Traceback (most recent call last):
  File "/usr/lib/python-exec/python3.9/mirrorselect", line 61, in <module>
    MirrorSelect().main(sys.argv)
  File "/usr/lib/python3.9/site-packages/mirrorselect/main.py", line 380, in main
    urls = self.select_urls(hosts, options)
  File "/usr/lib/python3.9/site-packages/mirrorselect/main.py", line 327, in select_urls
    selector = Interactive(hosts, options, self.output)
  File "/usr/lib/python3.9/site-packages/mirrorselect/selectors.py", line 521, in __init__
    self.interactive(hosts, options)
  File "/usr/lib/python3.9/site-packages/mirrorselect/selectors.py", line 546, in interactive
    for (url, args) in sorted(hosts, key = lambda x:
  File "/usr/lib/python3.9/site-packages/mirrorselect/selectors.py", line 547, in <lambda>
    (x[1]['country'].lower(), x[1]['name'].lower()) ):
AttributeError: 'NoneType' object has no attribute 'lower'



[1] https://gitweb.gentoo.org/proj/mirrorselect.git/tree/mirrorselect/mirrorparser3.py#n61
Comment 9 Larry the Git Cow gentoo-dev 2022-01-24 19:25:41 UTC
The bug has been referenced in the following commit(s):

https://gitweb.gentoo.org/data/api.git/commit/?id=531993f328d484de6f2ce04fe15ac2f7058074b3

commit 531993f328d484de6f2ce04fe15ac2f7058074b3
Author:     Ulrich Müller <ulm@gentoo.org>
AuthorDate: 2022-01-24 19:23:28 +0000
Commit:     Ulrich Müller <ulm@gentoo.org>
CommitDate: 2022-01-24 19:23:28 +0000

    Revert "mirrors: drop country-name"
    
    Apparently this change has broken mirrorselect. Reverting for now,
    until the change from 2008 will be reimplemented in mirrorselect.
    
    This reverts commit ce38f0772a8dbc67dbeefb014327c22e4e8d8f77.
    
    Bug: https://bugs.gentoo.org/831807#c8
    Signed-off-by: Ulrich Müller <ulm@gentoo.org>

 files/mirrors/distfiles.xml | 76 ++++++++++++++++++++++-----------------------
 files/mirrors/rsync.xml     | 36 ++++++++++-----------
 2 files changed, 56 insertions(+), 56 deletions(-)
Comment 10 Ulrich Müller gentoo-dev 2022-01-24 19:33:41 UTC
(In reply to Ben Kohler from comment #8)
> This seems to have broken mirrorselect since it is still using countryname

I have reverted the change in distfiles.xml and rsync.xml for now.

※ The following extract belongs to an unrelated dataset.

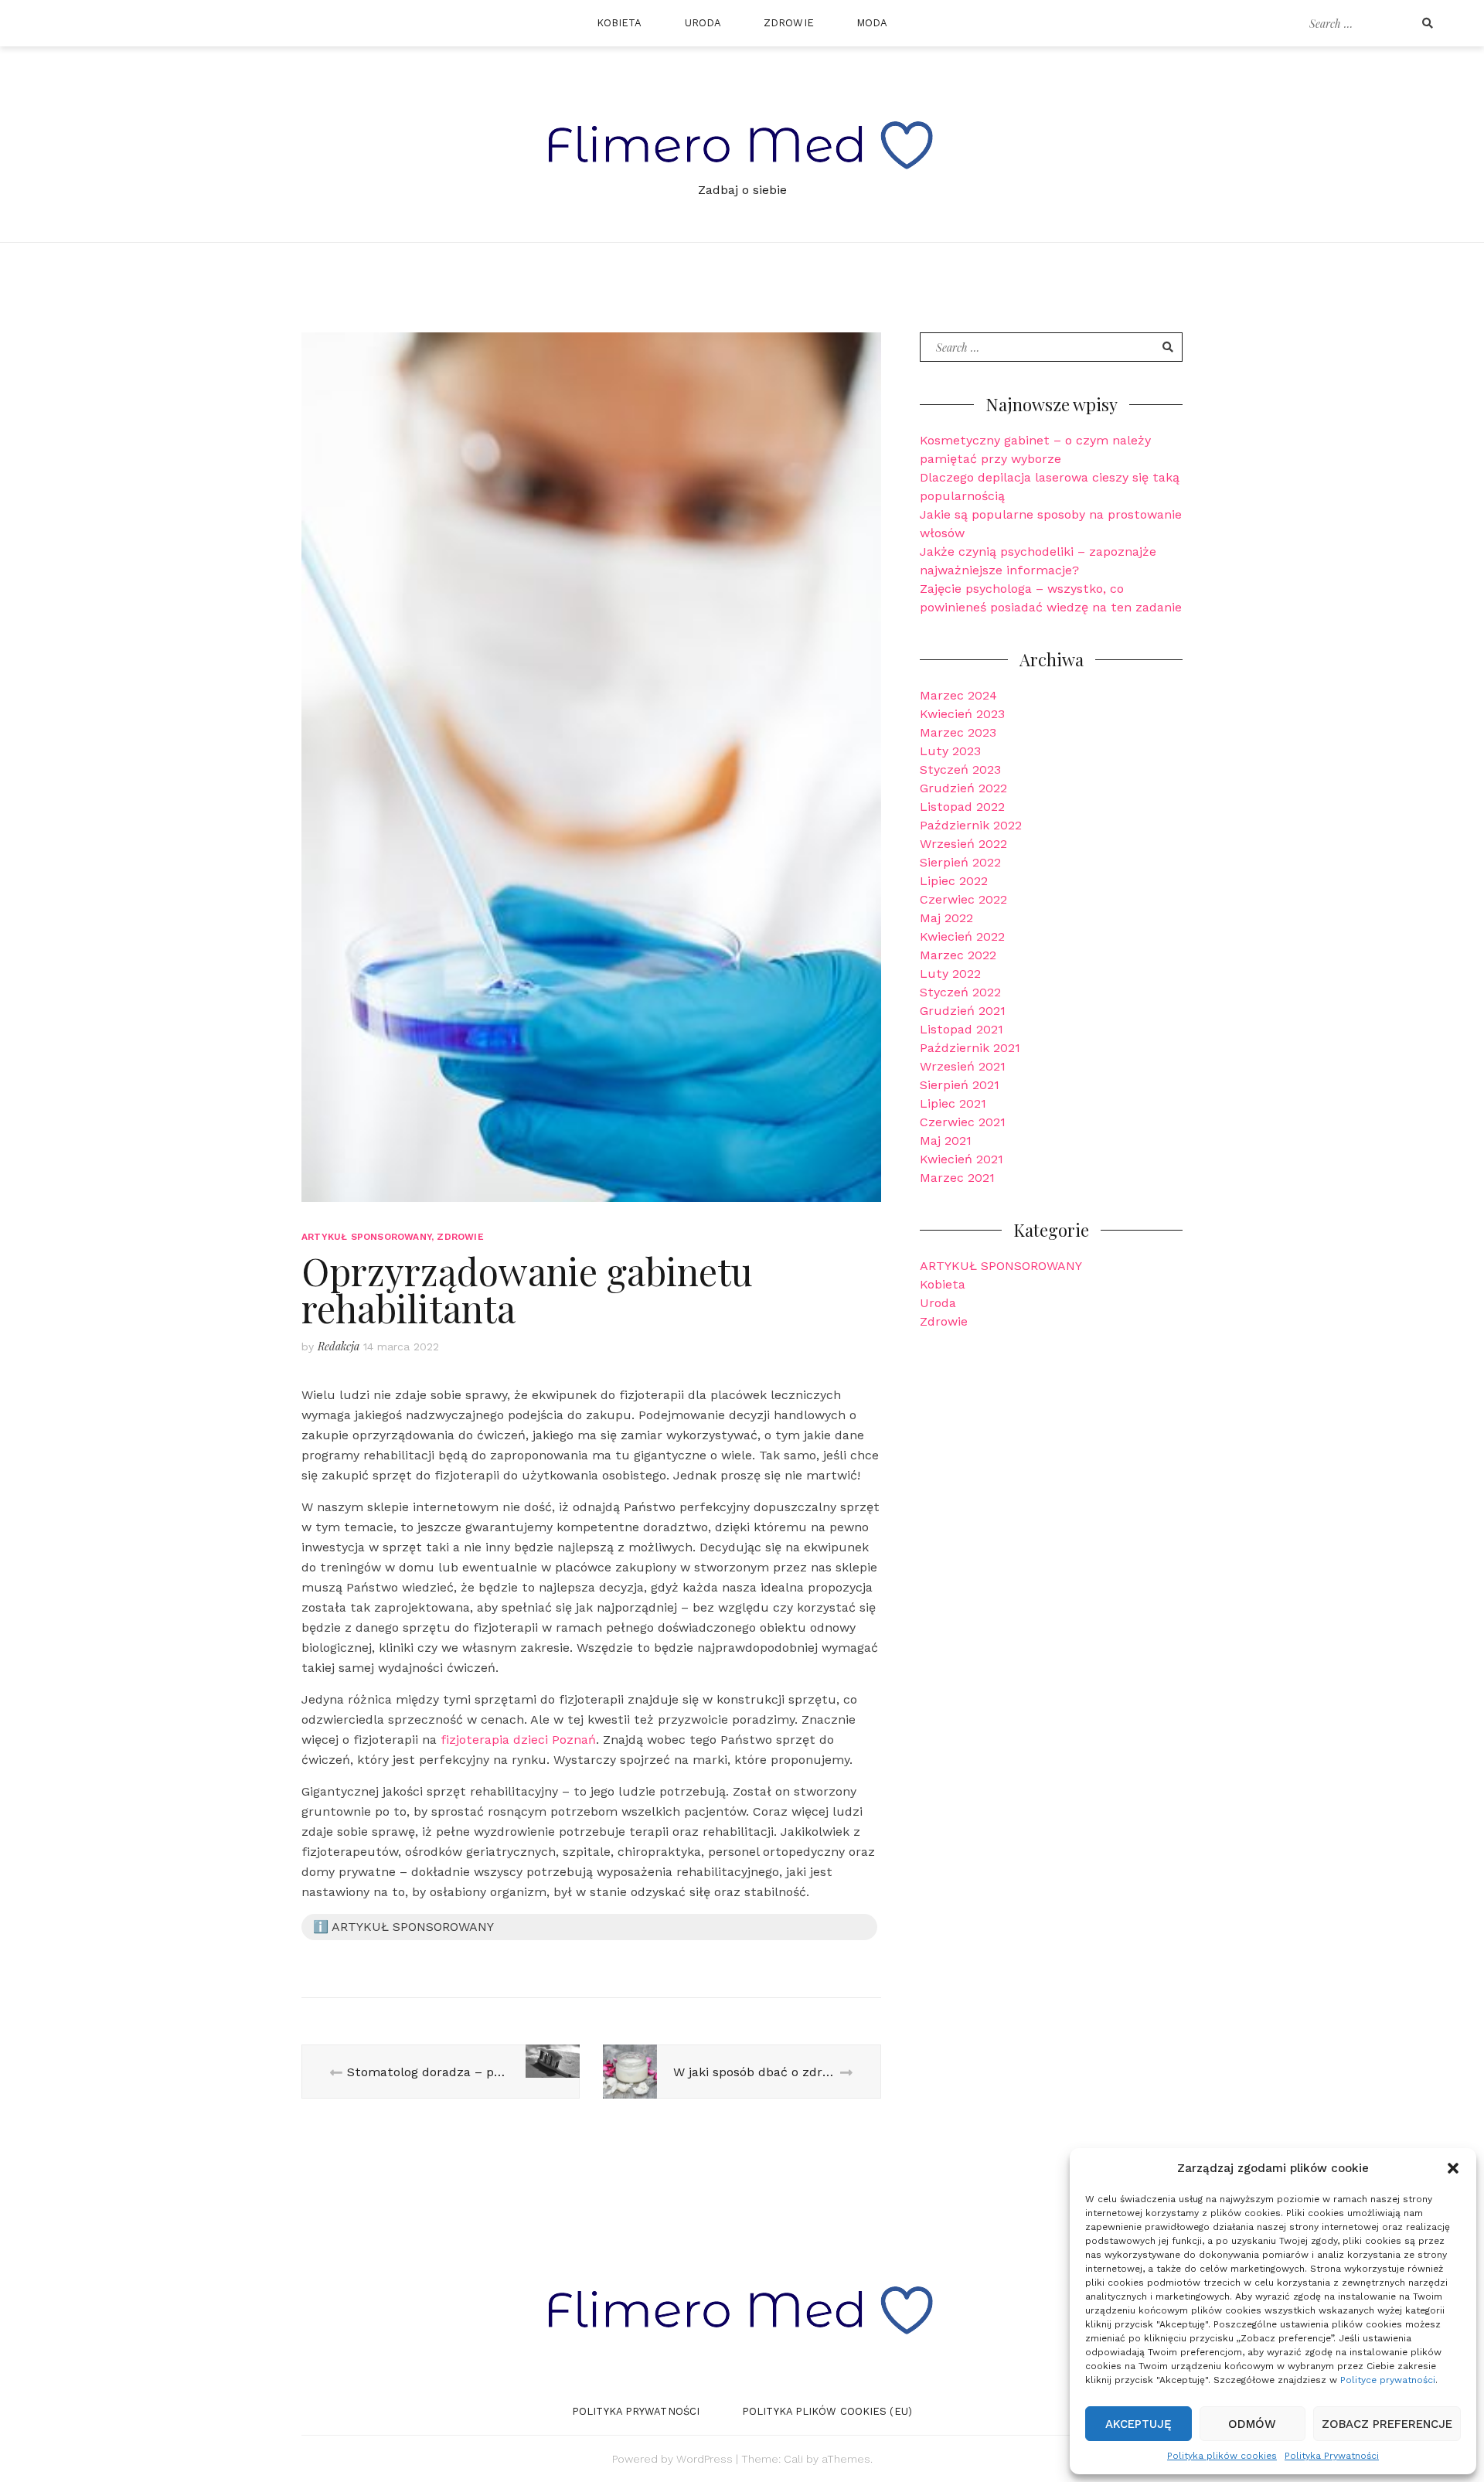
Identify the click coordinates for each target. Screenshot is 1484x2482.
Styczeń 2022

@tools-portage: This looks like a bug in mirrorselect. It shouldn't rely on the countryname attribute which was always optional:
https://gitweb.gentoo.org/archive/proj/gentoo.git/commit/xml/htdocs/dtd/mirror.dtd?id=186c6edecfe9be7d1840eac3a57c61623170226c
Comment 11 Ben Kohler gentoo-dev 2022-01-24 19:36:50 UTC
FWIW when this was crashing, simply editing mirrorparser3.py from

"country": mirrorgroup.get("countryname"),

to

"country": mirrorgroup.get("country"),

is enough to get it to run ok.
Comment 12 Sam James archtester Gentoo Infrastructure gentoo-dev Security 2023-09-06 13:42:44 UTC
Peter, could I tempt you into taking a look at fixing this on the mirrorselect side?